**DATA SHOWN:**
start
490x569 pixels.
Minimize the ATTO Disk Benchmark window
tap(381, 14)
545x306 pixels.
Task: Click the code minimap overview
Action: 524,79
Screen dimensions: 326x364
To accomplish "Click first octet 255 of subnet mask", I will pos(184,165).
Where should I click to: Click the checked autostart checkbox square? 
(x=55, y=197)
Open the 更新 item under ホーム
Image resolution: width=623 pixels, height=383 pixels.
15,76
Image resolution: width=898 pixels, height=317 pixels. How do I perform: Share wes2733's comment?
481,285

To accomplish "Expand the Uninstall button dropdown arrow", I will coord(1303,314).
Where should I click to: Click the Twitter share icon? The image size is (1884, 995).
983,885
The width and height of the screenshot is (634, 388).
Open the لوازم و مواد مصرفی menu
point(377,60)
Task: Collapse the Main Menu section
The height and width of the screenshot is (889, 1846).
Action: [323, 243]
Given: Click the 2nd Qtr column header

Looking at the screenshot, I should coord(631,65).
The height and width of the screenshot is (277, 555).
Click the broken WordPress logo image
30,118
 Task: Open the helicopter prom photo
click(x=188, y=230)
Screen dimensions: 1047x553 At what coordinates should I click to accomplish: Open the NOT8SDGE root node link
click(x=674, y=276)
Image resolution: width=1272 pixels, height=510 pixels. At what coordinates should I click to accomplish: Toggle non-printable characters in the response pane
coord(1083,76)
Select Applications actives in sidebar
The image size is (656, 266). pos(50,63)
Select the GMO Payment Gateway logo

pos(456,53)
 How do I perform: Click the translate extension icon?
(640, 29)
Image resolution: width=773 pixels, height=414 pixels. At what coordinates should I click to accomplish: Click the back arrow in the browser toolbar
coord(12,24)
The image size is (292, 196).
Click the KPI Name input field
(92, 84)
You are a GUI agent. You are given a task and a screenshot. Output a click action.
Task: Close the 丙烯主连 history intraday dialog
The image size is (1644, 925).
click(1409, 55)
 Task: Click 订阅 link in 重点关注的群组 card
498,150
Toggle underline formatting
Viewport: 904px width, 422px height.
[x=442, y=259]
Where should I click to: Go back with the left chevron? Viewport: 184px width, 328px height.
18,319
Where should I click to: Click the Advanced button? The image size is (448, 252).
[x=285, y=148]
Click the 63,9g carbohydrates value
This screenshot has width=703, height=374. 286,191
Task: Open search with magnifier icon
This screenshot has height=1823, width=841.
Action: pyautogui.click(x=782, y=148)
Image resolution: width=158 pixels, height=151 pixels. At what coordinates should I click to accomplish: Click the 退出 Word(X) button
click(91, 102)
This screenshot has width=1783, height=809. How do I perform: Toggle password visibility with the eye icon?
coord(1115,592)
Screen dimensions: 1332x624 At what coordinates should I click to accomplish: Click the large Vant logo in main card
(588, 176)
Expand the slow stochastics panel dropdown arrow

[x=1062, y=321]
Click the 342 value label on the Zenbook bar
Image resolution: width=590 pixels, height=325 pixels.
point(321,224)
end
**TASK PROMPT:** Copy out the rows above word for word, starting at the line with "Click the 63,9g carbohydrates value" and continuing through the last row.

**SOLVED PROBLEM:**
Click the 63,9g carbohydrates value
This screenshot has width=703, height=374. 286,191
Task: Open search with magnifier icon
This screenshot has height=1823, width=841.
Action: pyautogui.click(x=782, y=148)
Image resolution: width=158 pixels, height=151 pixels. At what coordinates should I click to accomplish: Click the 退出 Word(X) button
click(91, 102)
This screenshot has width=1783, height=809. How do I perform: Toggle password visibility with the eye icon?
coord(1115,592)
Screen dimensions: 1332x624 At what coordinates should I click to accomplish: Click the large Vant logo in main card
(588, 176)
Expand the slow stochastics panel dropdown arrow

[x=1062, y=321]
Click the 342 value label on the Zenbook bar
Image resolution: width=590 pixels, height=325 pixels.
point(321,224)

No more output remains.